In the mid-2000’s note brokers and note investors alike were becoming more computer and internet savvy.   If you didn’t have a website you were not in the business.  Email between note brokers and note investors became the preferred way to communicate.  Sending and receiving worksheets and even sending initial packages as attachment to an email became more acceptable instead of by overnight mail.

In the mid to late 2000’s technology provided us with more information available via the internet and it increased on almost a daily basis.  The ability to put an address of the subject property your browser and having a satellite image of the property pop up along with links to potential websites revealing past sales data, property characteristics, tax data, ownership information and even title information opened up additional avenues to get information quickly.  As an investor being able to look at this additional data before giving prices and options for a particular note saves all involved wasted time and effort on transactions that will never get to closing.  In some cases the internet now allowed us to also get more information on the note holders and note payor’s as well actually permitting us to have more information than ever before giving us the ability to make better informed decisions when buying a note.
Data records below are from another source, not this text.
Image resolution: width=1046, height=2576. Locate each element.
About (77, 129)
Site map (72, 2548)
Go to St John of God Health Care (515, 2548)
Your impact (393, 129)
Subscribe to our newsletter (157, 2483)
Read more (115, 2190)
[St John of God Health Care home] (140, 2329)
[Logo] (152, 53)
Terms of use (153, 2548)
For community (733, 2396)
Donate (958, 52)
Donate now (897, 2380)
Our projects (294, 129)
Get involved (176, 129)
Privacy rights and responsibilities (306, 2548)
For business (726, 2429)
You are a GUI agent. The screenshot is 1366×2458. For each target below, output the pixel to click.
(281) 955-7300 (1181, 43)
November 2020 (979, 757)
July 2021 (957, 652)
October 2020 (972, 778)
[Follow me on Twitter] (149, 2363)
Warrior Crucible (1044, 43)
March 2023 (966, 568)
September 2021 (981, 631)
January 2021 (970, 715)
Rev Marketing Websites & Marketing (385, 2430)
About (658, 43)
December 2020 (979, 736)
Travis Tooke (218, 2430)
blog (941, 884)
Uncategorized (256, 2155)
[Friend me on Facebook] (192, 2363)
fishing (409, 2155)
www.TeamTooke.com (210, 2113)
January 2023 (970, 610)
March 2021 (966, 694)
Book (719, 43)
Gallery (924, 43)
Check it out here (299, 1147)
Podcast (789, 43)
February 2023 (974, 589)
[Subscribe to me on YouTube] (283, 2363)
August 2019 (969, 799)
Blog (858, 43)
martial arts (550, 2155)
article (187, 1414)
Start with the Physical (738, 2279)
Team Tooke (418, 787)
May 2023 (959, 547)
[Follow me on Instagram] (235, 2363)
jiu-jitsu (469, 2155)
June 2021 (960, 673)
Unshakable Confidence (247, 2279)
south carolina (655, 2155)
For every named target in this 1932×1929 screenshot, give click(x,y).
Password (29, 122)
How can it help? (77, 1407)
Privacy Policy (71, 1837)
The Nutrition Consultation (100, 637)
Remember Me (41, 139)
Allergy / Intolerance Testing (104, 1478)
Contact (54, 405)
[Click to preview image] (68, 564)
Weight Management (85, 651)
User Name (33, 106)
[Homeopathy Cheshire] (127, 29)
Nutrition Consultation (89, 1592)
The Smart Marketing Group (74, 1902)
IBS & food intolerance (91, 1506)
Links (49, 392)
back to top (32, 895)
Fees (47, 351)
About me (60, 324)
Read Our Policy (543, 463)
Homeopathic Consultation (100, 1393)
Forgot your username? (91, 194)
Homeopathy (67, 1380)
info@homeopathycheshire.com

Although important, the note buying and note brokering is no longer purely about the numbers.  Technology has improved not only the amount of information that we are able to obtain but also the speed with which we can now get that information.  Although my toolbox still includes a phone my worksheets are usually completed on my laptop.  Faxes, appraisals, title policies, reports and notices now are delivered email inbox instead of mail and overnight delivery.  As you can see, technologies have been evolving rapidly in the note industry over the past 20 years.   The note professional has had the burden of trying to keep up with technological advancements.  Today’s note professional’s skills and knowledge of the internet and its uses both for marketing purposes and due diligence are becoming more essential tools than ever before.  Keeping up with technology and advancements in the industry is a big part of a note professional’s job, don’t ignore it.

Remember, success demands action! Keep on marketing, it’s going to work! TWITA! (That’s What I’m Talking About!)